[start Given data]

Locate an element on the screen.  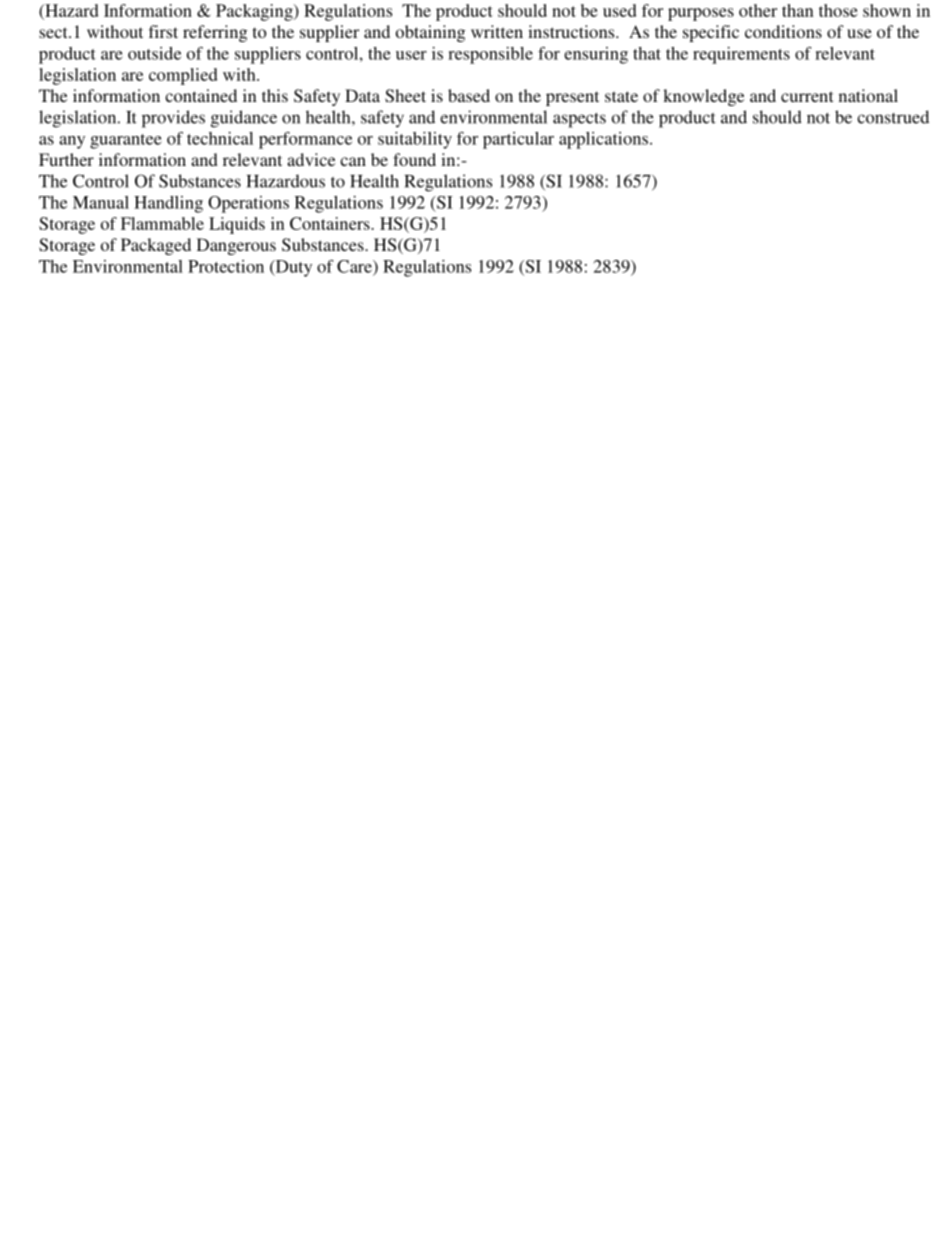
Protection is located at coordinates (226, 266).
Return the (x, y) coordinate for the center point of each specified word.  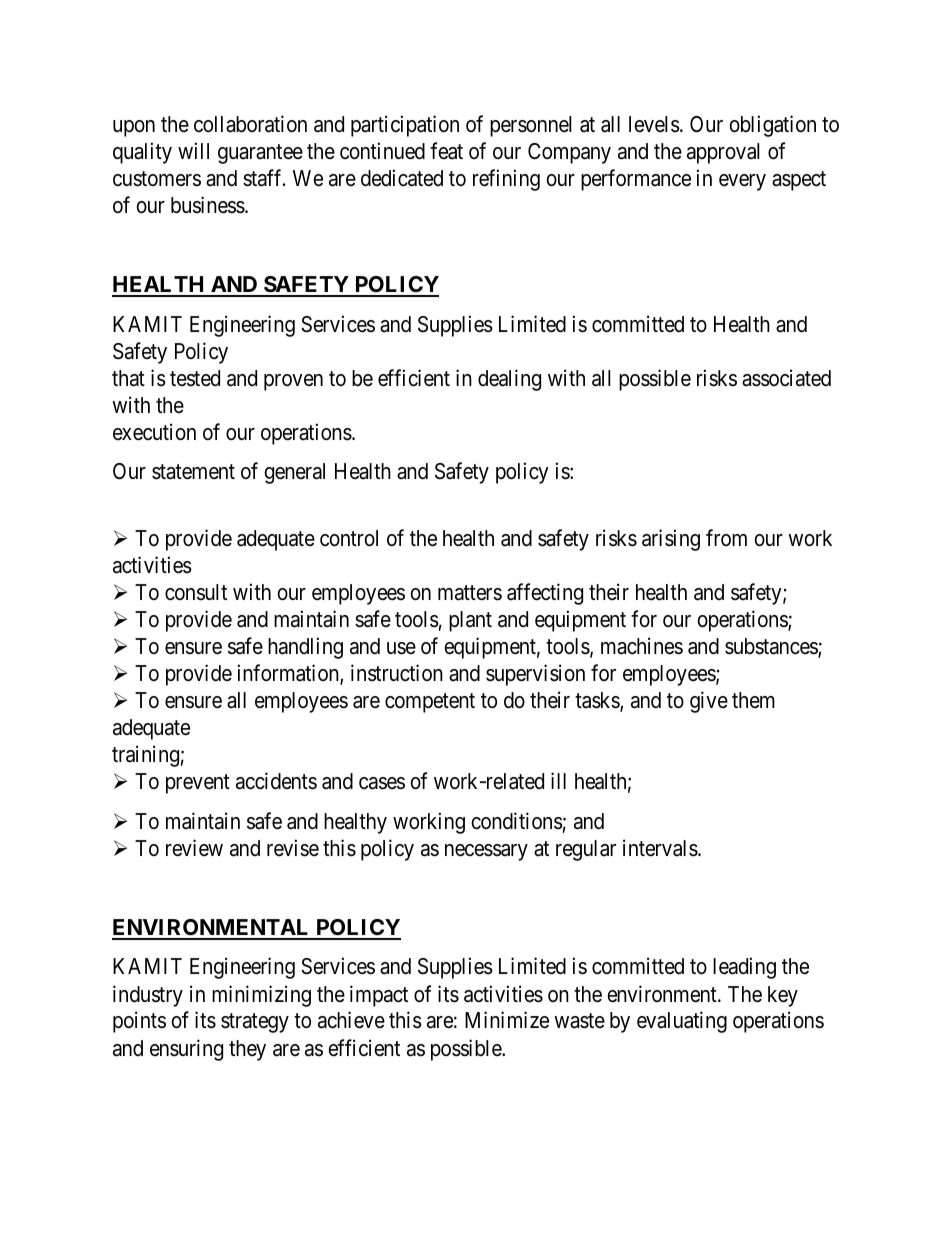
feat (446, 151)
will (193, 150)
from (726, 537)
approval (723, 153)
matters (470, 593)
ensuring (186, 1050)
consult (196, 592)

[end Given data]

Problem description
Present all the rows above as a numbered list, skipping any blank lines and leaving the pictures out.

Solution to this exercise
1. Locate an element on the screen.  
2. Protection is located at coordinates (226, 266).
3. Return the (x, y) coordinate for the center point of each specified word.  
4. feat (446, 151)
5. will (193, 150)
6. from (726, 537)
7. approval (723, 153)
8. matters (470, 593)
9. ensuring (186, 1050)
10. consult (196, 592)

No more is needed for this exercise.